The Chinese Secret Strategies to get hold of the Italian SME’s know-how
With the OECD, Bankitalia and the European Commission dreading a 40% risk of failure for the Italian small-sized businesses and a 30% risk for medium-sized ones, the dramatic fragility of both is jeopardizing Italy’s whole economy. The SMEs’ crucial production network accounts for 70% of the added value to the country’s economic system; since the post-World War Two years, this has been unfailingly succeeding in making Italy uniquely stand out from the rest of the world for the acclaimed “Made in Italy”, through the resourcefulness, creativity, and innovation of hundreds of thousands of entrepreneurs and excellent craftsmen across the country.

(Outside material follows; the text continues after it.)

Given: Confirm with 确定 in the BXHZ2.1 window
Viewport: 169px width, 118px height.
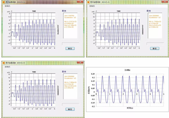Looking at the screenshot, I should (70, 48).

Such fragility was already there before the Covid-19 pandemic, but in the past six months, it was exacerbated by shrunk turnovers, a jungle of on-and-off tax obligations that were never fully cancelled or put off until 2021, and the support measures introduced by the Italian government, including three economic decrees. Decrees that were always late, hardly decisive, and absolutely ineffective for business to restart after the lockdown, due to muddled norms, complex procedures, and operational delays in the management of such procedures by the appointed bodies (first and foremost, the Italian social security service INPS and the banking system).

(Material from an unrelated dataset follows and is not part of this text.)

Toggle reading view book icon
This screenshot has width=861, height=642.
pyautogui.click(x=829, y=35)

In such a critical situation, in order to survive and to ensure the transparency of their business, SMEs should defend themselves not just from the system’s own obstacles, but from organized crime and vultures from abroad too.

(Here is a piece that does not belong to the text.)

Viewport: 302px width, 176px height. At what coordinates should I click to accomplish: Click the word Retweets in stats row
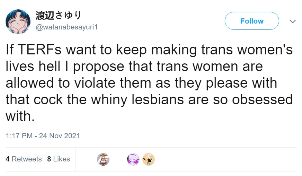click(x=27, y=159)
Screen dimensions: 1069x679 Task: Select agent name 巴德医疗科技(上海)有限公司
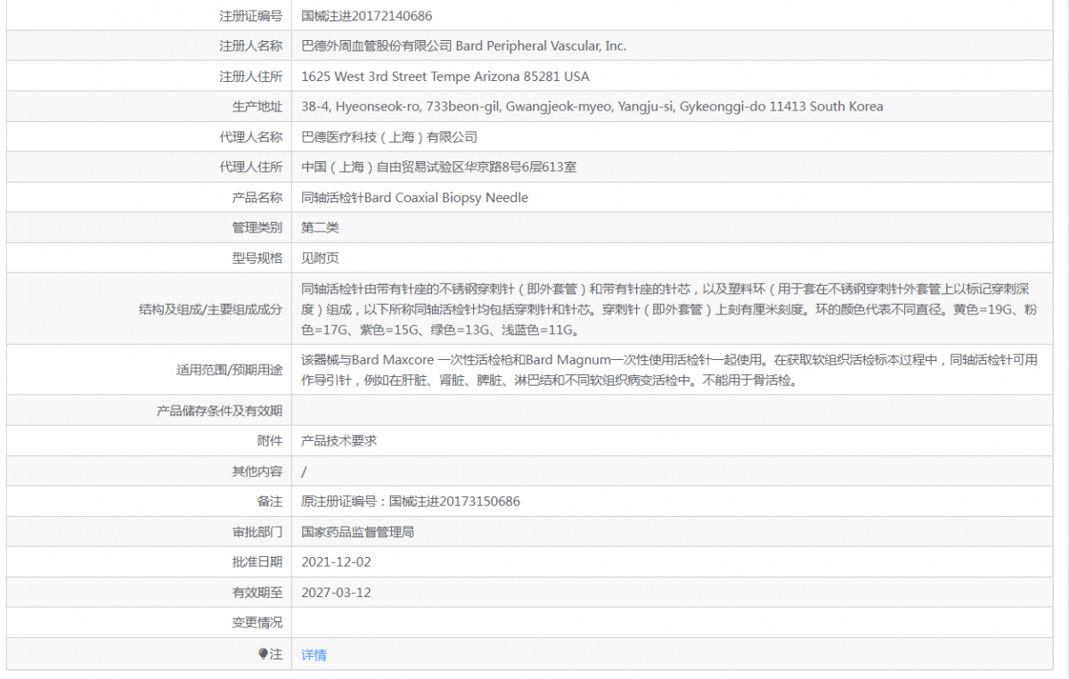389,137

The Italian and international mafias are always lying in wait, ready to promptly “rescue” the small- and medium-sized businesses that struggle, especially in the South of Italy, through the endless illegal resources coming from their unlawful traffics – drug dealing, extortion, usury, gambling, money laundering, secret financial speculation, and more. To this end, Unimpresa has warned the country’s security and prevention authorities, as well as its affiliates, so that they do not fall for this self-serving, deceitful “help”, at the risk of dearly paying for criminal collusion and losing their own economic independence, or worse.
Although apparently legal, similar threats to the Italian best-performing businesses’ autonomy and properties have been stealthily occurring especially in the North of the country. Here, vultures from abroad – particularly from China – have been putting sophisticated strategies in place in order to get hold of Italy’s key productive heritage, which the whole world envies: that know-how (knowledge and creativity) that makes Made in Italy unmistakable worldwide. This is not about the copyright issue, important as it may be, but something that goes well beyond that, that might take Italy’s productive identity and anything the country could bequeath to future generations.
As Italians, our real heritage is made of our ideas, expertise, and anything non-physical that might help us rise up again and carry on. If we are robbed of it all, even in apparently legal operations, we will never be able to progress again, and our economy will be doomed to fall apart.
Here is a real, valuable example.
A company owns a patent for the production of a machine for the food industry. They are offered a chance to establish a new business based for 50% in China; the Chinese partner will be responsible for the trading part, while the Italian company will manage the production and provide the expertise to build the patented machine, which will need some minor changes to the originally registered patent in order to obtain the necessary permissions to be sold in China. For everything to be even more credible, the Chinese partner shows strong interest in purchasing a minor share of the Italian firm with a call option that will only be made once the Chinese joint venture has reached a certain turnover (which will obviously never happen).
Given the brilliant results that the Chinese partners’ business plan estimates, the company enhances its structure in Italy through investments and debts, in order to meet the need for more resources in this growth phase. This way, the optimistic prospects push the company to focus on the new market while neglecting its traditional ones. Although the Italian firm has passed on all its know-how, however, the Chinese joint venture never succeeds, and finally closes. In order to settle all debts, the organization and the machinery are sold to a Chinese-only newco, which thus acquires all the expertise too.
The Italian firm retreats with heavier balance sheets for the costs endured, having meanwhile lost a market segment. Free from any obligations towards the Italian partner, the Chinese firm is now ready to drive the newco to success by flooding the international market with that machine that it is now producing for a considerably lower price. No need to worry about the patent either, which was already changed. Moreover, because of their financial power, the Chinese will not even have to face the agonizing Italian company in a legal battle; on the contrary, they could acquire it at a reduced price, and then erase it from the market.
What consequences for Italy? Losses in terms of knowledge, jobs and GDP.
Consequently, the time has come to raise new, tougher defences in order to mitigate and overcome the Italian SMES’ financial fragility. Despite all the unmet expectations so far, that is a primary responsibility that still lies with the government and parliament, which hopefully will not dare to take any time off instead of working to amend and improve their measures in August too.